Tate Etc

Q&A: Anish Kapoor

Tate Etc. spoke to the renowned artist about the different sides of his practice and the urgent questions raised by recent global events

Portrait of Anish Kapoor photo Jack Hems

© Anish Kapoor, courtesy Lisson Gallery, photo: Jack Hems

TATE ETC. You are more widely known as a sculptor, but during lockdown you were making drawings and paintings. Can you tell us about these new works, and why you made them?

ANISH KAPOOR I have made paintings over the last 35 years and more. It is an ongoing enquiry which forms part of my studio practice.

ETC. At Tate Britain this autumn we are showing a selection of your works on paper from the 1980s. Were the motivation and ideas behind these pieces different to your new work?

AK Drawing is a wonderful way of bringing into consciousness. It is as if the directness of the process allows access to otherwise less recognised information.

ETC. Is there a close relationship between the more intimate and solitary practice of drawing and painting, and your more public sculptural projects?

AK Sculpture can also have intimacy and directness. For me the task is to work from what I feel and not from what I know.

ETC. One consequence of the coronavirus pandemic might be that we can rethink who art is for. Do you think that radical change has the potential to affect the way we think about the value of art in society?

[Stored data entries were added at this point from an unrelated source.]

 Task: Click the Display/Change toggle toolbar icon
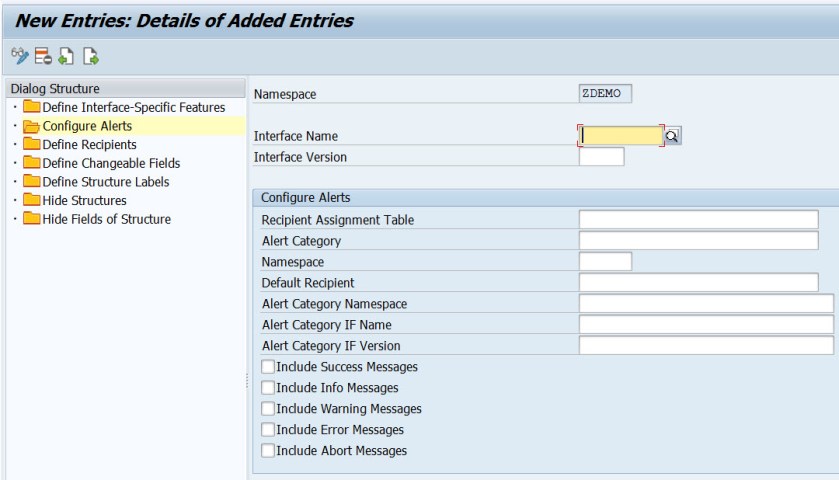(19, 55)
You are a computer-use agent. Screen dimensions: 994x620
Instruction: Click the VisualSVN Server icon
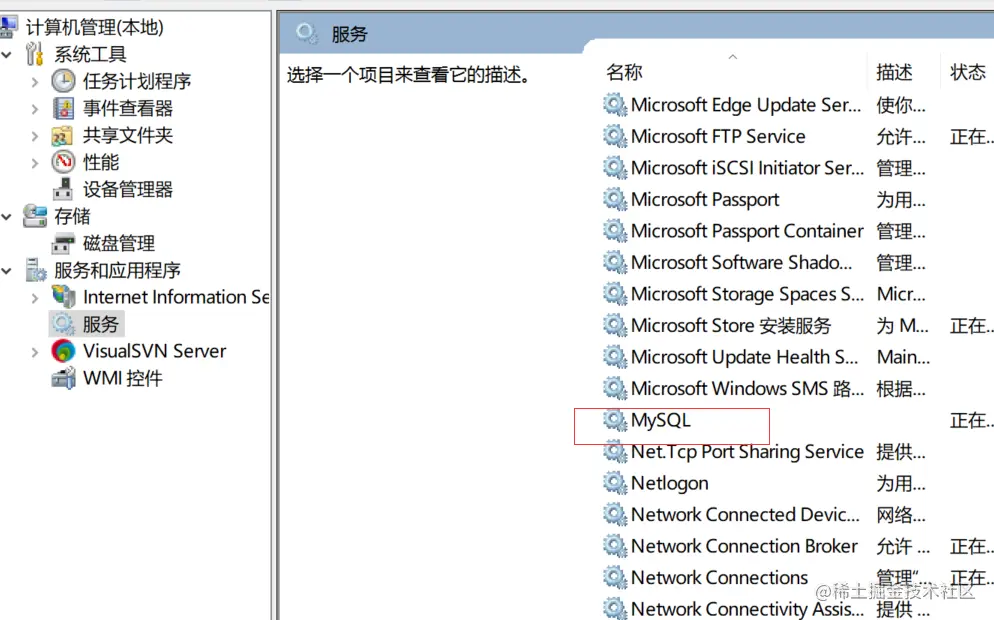pyautogui.click(x=63, y=351)
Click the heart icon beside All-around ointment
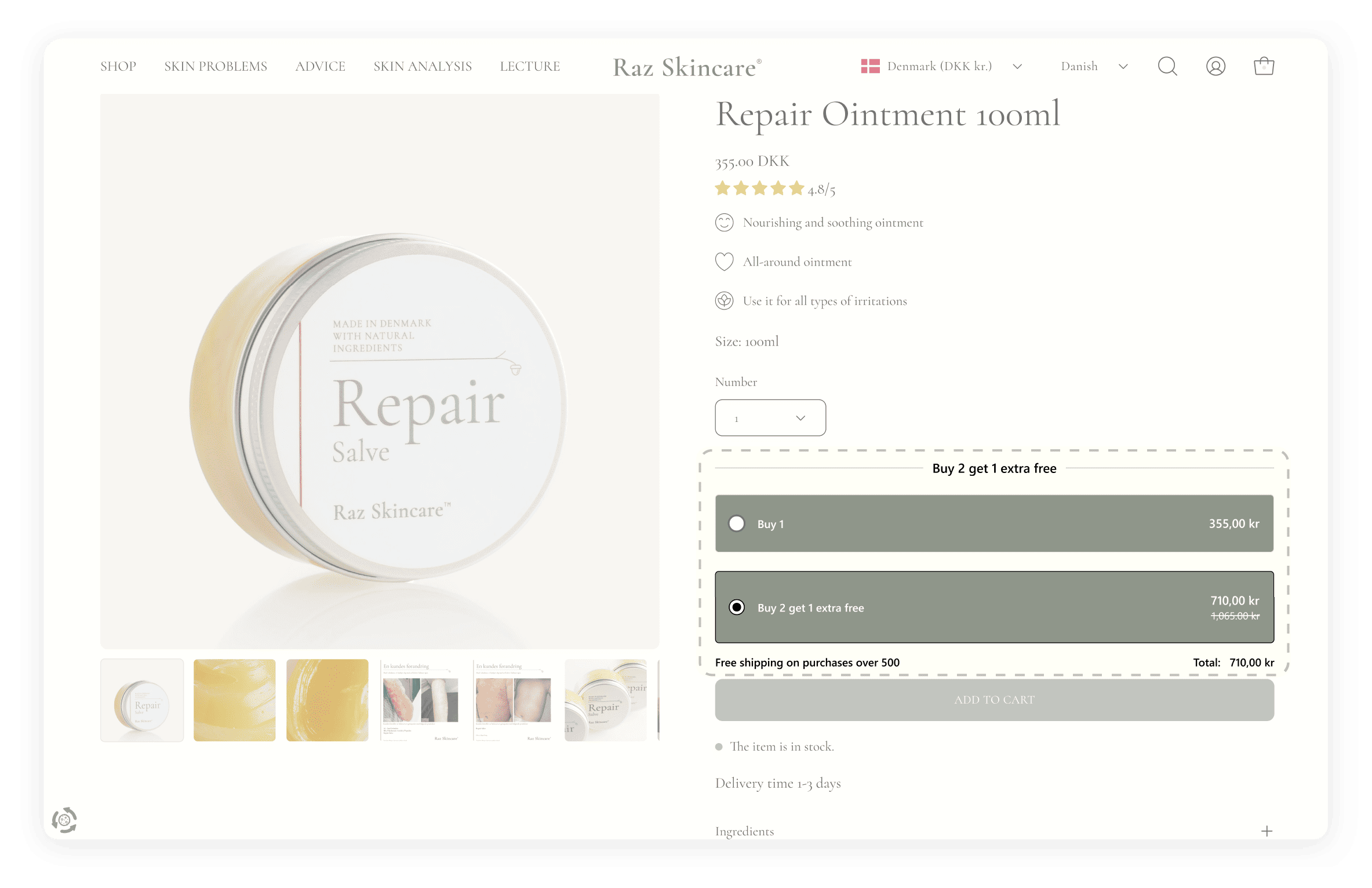This screenshot has height=888, width=1372. click(724, 261)
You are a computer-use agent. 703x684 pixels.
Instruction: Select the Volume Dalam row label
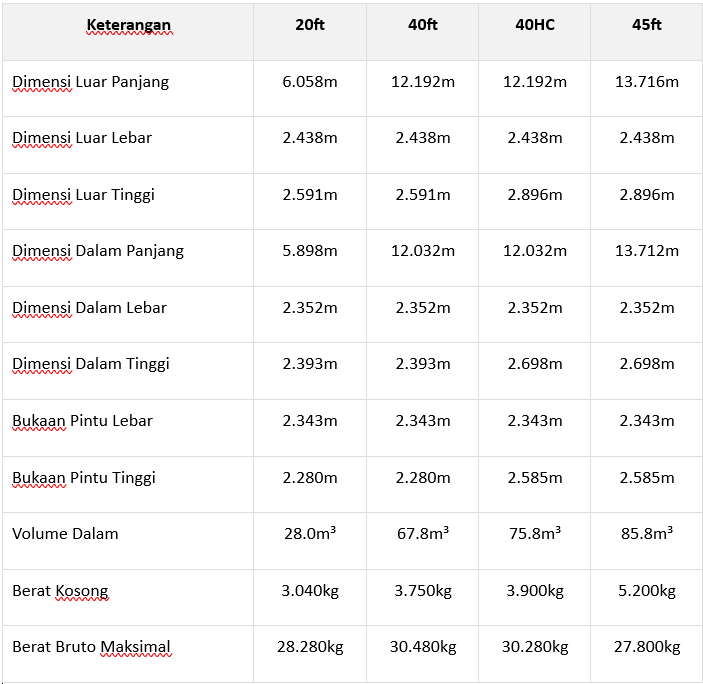65,534
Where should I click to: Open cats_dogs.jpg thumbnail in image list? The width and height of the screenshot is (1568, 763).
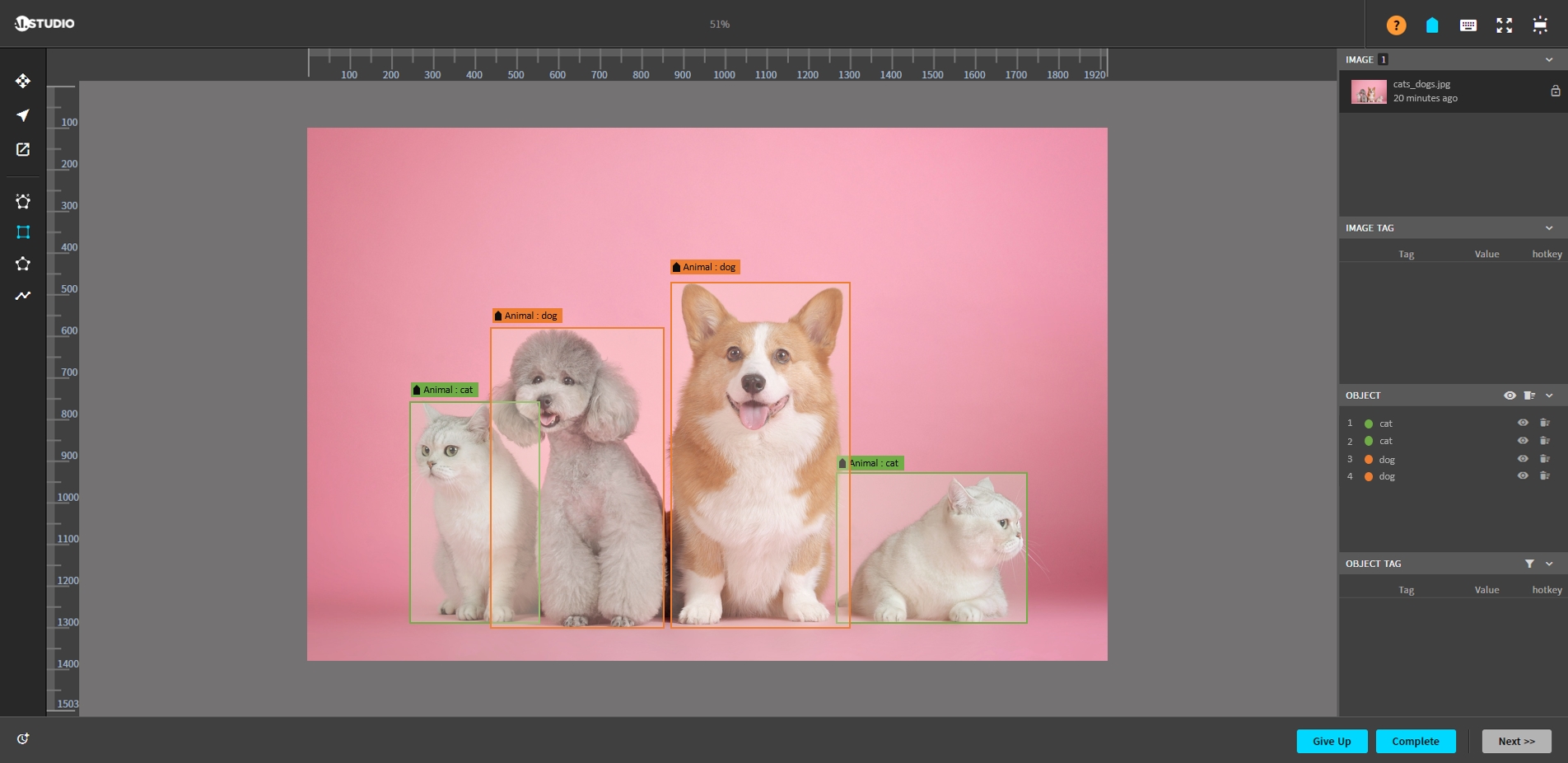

AK Things change only when change is inevitable, i.e. when a previous mode becomes obsolete. I see no sign of that.

ETC. Recent global stories on racism have rightly refocused the minds of many, including art institutions. You have spoken in the past about the racism that you have personally experienced. What changes would you like to see happen?

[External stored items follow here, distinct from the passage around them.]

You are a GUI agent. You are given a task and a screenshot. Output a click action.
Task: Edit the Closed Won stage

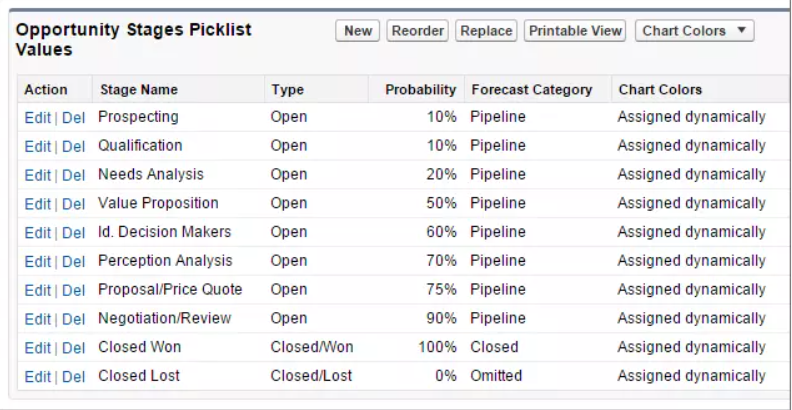pyautogui.click(x=37, y=348)
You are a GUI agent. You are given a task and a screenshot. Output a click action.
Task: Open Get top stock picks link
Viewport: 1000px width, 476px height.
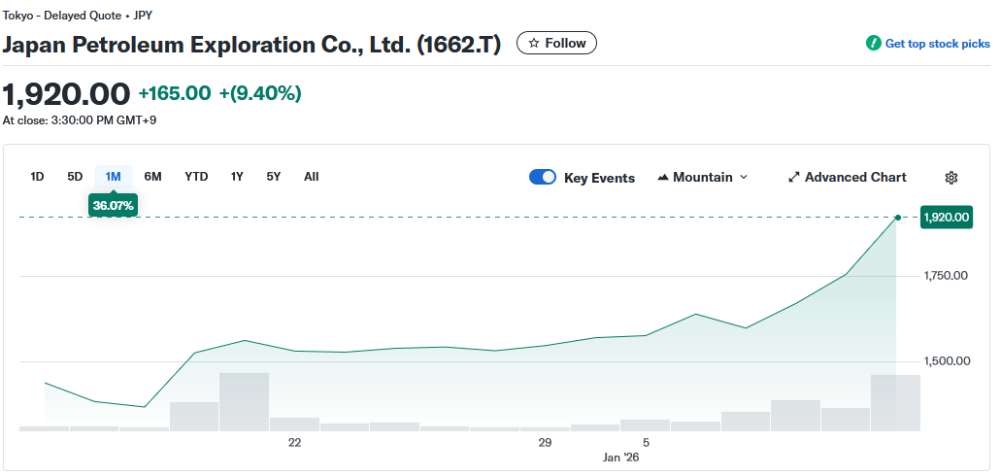tap(937, 43)
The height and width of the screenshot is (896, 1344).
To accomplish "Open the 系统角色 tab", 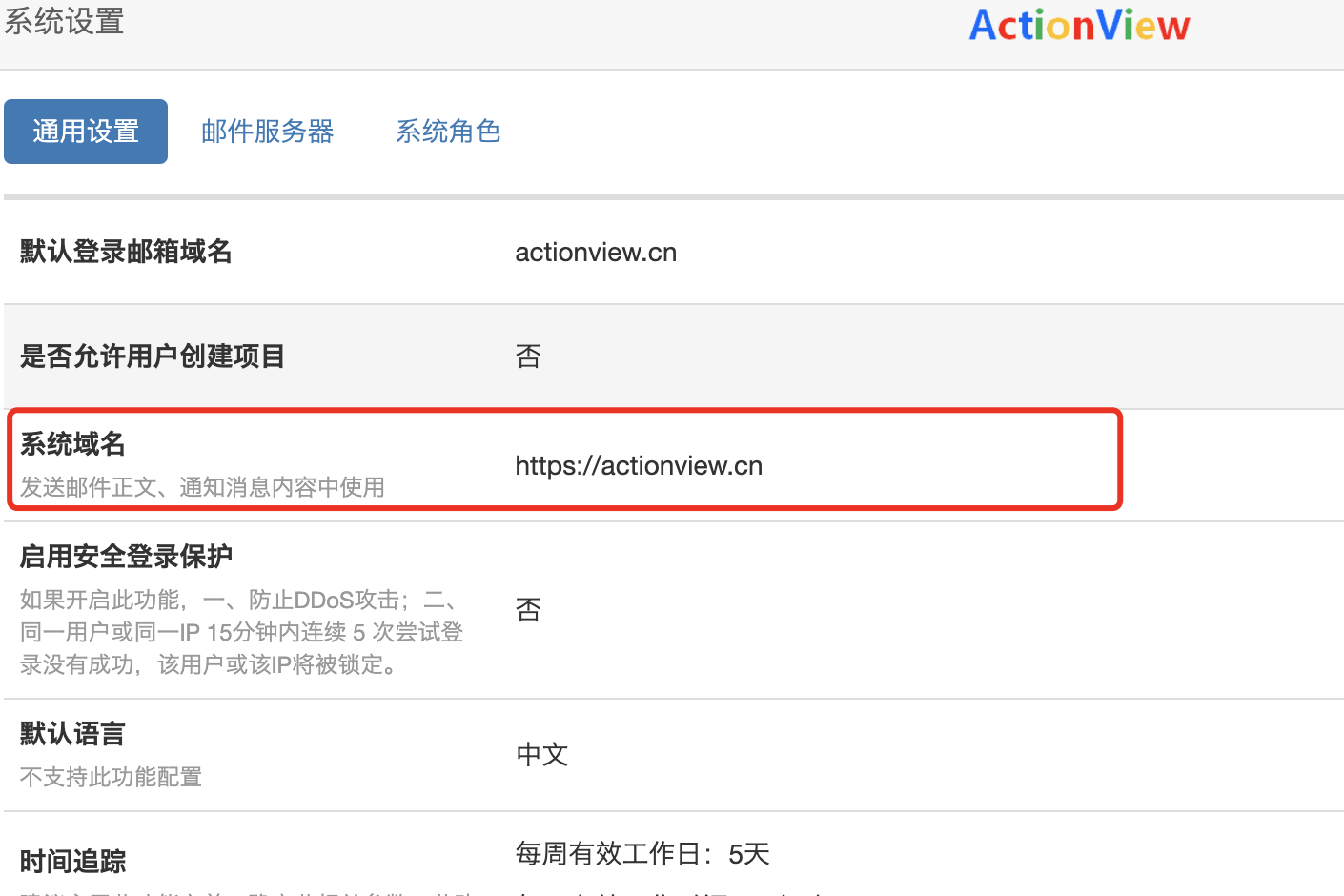I will tap(448, 132).
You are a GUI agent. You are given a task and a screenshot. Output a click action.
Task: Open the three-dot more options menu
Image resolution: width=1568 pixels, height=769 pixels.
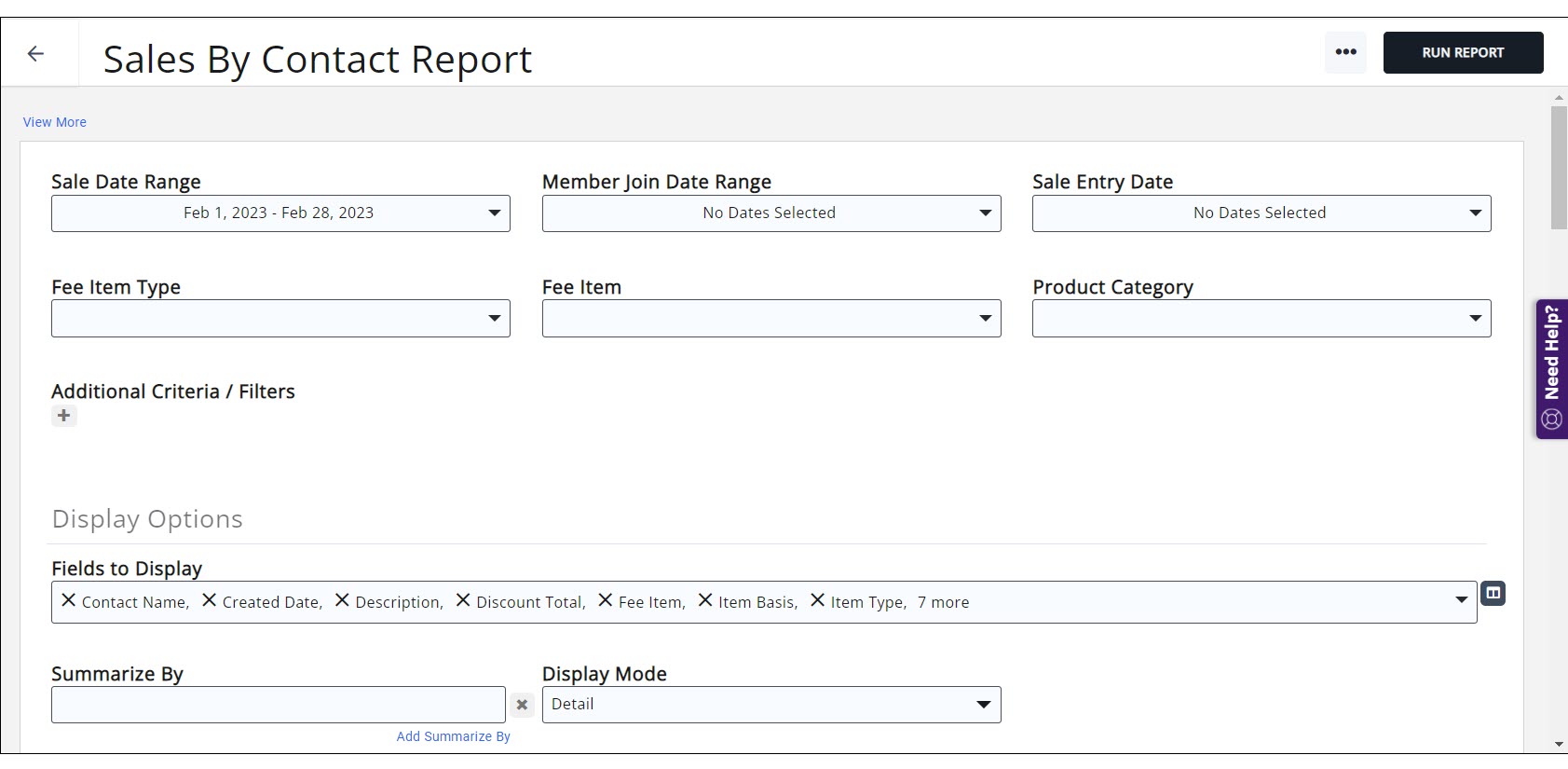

AK Black Lives Matter has brought into focus the cultural value of all those who are different amongst us. The art world has in its stupid way given token voice to artists from China, artists from Africa, etc. This is a disservice to these artists and their creative impulse. Where they come from is irrelevant. We know that from the late 19th century onward the creative force in art has come from the individual. It therefore is an abuse of the inventive force of the artist to credit their creativity to their background culture. The fact that they are Chinese, African, black or a woman for that matter is irrelevant.

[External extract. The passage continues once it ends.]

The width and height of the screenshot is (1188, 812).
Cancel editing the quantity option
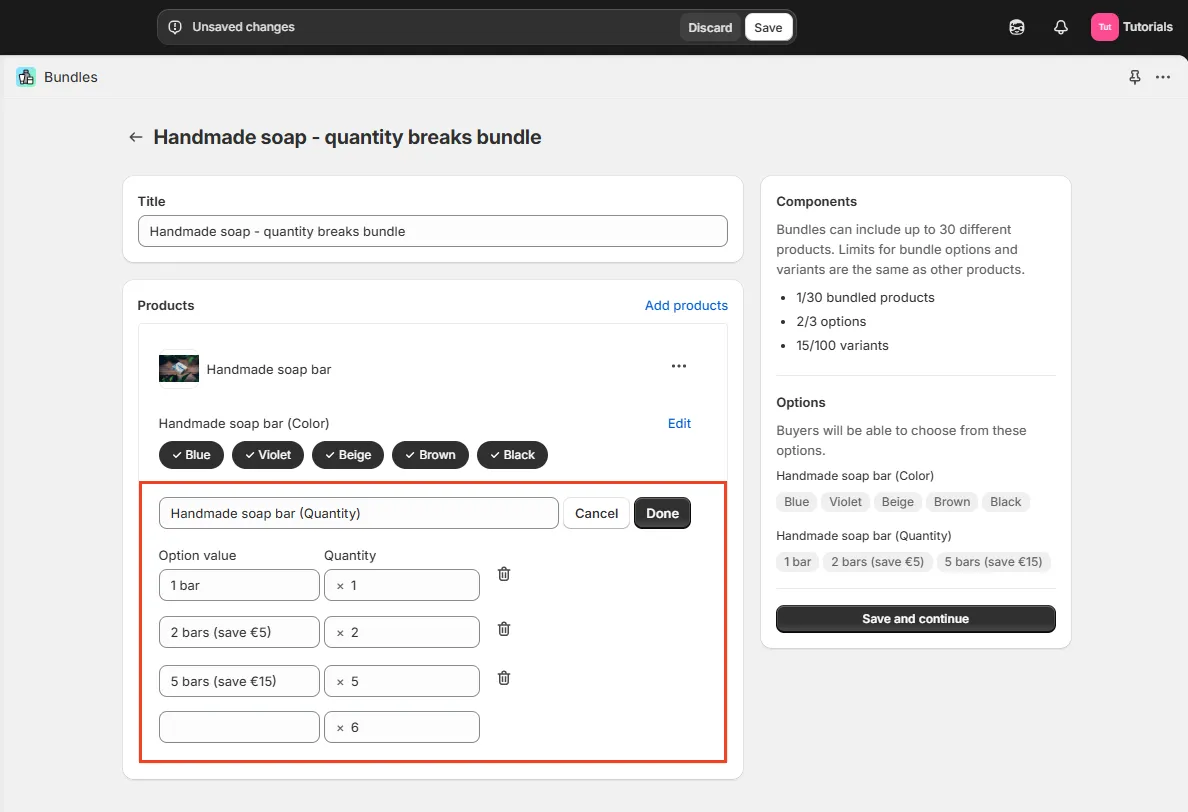pos(596,513)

Tate, MoMA in New York, and other museums give token representation to artists from ‘around the world’ while maintaining the fiction in the way they show their collections and in the way they collect that the ‘masters’ are white and male.

This has to end, and now.

ETC. If there is such a thing as a ‘new normal’, what are you most looking forward to?

AK I have no idea.

A selection of works on paper by Anish Kapoor are included in the display Sculpture of the 1980s at Tate Britain, until 21 March 2021. Anish Kapoor at Houghton Hall runs until 1 November.